▶ _Task prompt_
Using the data below, return the stretch from the line that contains "Select the 性别 radio option" through the line that contains "The height and width of the screenshot is (764, 1568).", both included, exactly as it stands and nothing beyond it.

▶ _Extracted data entries_
···
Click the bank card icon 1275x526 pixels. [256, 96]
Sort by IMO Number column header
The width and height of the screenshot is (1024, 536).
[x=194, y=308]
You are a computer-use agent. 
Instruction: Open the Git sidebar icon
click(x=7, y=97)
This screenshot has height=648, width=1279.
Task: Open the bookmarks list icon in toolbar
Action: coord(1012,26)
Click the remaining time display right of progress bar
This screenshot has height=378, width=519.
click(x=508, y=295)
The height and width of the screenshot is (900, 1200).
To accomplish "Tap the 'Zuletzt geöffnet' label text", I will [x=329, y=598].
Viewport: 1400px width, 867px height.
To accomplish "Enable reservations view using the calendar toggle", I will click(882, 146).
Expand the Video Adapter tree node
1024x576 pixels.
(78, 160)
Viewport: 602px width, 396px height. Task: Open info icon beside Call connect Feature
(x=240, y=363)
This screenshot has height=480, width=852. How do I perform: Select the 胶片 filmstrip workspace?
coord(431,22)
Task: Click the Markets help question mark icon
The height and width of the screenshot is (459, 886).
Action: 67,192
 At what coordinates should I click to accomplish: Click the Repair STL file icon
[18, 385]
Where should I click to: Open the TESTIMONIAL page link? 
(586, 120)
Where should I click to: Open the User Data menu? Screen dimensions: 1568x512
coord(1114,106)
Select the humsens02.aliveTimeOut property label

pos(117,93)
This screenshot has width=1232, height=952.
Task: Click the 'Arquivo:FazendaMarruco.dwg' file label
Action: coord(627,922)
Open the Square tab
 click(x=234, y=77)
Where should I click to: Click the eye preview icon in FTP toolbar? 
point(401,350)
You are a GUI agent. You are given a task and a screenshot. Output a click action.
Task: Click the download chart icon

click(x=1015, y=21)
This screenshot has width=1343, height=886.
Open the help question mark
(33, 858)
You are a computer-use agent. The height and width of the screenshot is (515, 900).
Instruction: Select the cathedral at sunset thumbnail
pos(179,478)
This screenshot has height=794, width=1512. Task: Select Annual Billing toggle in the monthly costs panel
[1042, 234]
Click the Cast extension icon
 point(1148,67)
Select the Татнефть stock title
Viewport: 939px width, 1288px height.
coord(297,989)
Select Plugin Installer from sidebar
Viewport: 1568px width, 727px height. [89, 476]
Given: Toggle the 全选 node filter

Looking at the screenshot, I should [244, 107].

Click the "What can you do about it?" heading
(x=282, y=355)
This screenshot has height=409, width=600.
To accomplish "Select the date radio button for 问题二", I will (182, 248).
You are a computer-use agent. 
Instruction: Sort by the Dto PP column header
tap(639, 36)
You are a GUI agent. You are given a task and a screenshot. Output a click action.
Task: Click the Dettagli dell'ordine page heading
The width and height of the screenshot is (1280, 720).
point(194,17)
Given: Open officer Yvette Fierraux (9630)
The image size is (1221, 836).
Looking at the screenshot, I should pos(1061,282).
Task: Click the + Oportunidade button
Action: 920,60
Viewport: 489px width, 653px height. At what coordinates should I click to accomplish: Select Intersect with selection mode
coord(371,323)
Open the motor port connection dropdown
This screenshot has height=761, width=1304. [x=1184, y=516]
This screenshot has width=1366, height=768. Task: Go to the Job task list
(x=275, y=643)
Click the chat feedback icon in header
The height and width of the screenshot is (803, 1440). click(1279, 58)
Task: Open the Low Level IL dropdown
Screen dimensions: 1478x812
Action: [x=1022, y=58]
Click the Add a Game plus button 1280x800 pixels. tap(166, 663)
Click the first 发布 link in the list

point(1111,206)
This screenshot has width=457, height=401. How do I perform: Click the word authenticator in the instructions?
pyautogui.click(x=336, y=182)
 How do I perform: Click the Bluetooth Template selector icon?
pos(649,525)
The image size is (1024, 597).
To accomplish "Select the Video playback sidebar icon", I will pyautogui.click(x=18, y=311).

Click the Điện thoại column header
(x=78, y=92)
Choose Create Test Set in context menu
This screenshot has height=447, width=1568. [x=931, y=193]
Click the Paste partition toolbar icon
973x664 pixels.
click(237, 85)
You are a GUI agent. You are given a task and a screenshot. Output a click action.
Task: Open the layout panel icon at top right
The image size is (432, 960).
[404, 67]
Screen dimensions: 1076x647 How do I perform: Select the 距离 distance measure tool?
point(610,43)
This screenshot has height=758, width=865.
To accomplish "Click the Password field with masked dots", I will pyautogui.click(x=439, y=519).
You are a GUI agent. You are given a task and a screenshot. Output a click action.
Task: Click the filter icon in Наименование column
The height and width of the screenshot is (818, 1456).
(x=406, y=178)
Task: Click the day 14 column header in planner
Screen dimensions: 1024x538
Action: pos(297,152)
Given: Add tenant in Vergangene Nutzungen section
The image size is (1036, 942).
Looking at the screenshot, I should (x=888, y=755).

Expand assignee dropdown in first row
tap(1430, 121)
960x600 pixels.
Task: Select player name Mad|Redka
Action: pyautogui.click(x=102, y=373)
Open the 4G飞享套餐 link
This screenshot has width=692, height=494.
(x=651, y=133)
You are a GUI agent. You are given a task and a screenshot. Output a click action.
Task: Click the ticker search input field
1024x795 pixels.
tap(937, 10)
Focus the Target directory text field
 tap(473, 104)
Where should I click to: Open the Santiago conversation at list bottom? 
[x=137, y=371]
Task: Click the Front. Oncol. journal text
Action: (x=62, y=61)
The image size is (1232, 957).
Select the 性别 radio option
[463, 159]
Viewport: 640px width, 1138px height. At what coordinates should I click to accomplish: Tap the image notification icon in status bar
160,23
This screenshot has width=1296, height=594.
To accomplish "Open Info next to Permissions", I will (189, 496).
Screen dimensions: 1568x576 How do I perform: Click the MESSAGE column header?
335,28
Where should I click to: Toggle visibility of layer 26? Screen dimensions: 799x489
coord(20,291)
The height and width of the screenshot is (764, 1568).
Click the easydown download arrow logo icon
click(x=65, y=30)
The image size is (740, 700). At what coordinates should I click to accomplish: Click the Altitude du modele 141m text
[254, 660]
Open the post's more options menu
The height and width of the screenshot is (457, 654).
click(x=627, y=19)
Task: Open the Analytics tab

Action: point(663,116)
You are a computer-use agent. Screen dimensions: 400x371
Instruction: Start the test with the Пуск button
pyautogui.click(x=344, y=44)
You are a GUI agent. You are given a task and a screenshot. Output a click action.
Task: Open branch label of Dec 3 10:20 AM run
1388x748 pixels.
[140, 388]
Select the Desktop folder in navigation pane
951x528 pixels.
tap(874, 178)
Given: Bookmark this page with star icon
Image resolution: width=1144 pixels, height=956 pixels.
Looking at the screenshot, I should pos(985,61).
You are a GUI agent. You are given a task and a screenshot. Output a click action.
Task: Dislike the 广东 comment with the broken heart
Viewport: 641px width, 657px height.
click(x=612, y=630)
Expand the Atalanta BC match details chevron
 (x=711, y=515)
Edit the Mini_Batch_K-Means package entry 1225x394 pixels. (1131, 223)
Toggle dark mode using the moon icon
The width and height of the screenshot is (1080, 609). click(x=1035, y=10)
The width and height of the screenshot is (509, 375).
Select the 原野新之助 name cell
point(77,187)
···
▶ _Final answer_
Select the 性别 radio option
[463, 159]
Viewport: 640px width, 1138px height. At what coordinates should I click to accomplish: Tap the image notification icon in status bar
160,23
This screenshot has width=1296, height=594.
To accomplish "Open Info next to Permissions", I will (189, 496).
Screen dimensions: 1568x576 How do I perform: Click the MESSAGE column header?
335,28
Where should I click to: Toggle visibility of layer 26? Screen dimensions: 799x489
coord(20,291)
The height and width of the screenshot is (764, 1568).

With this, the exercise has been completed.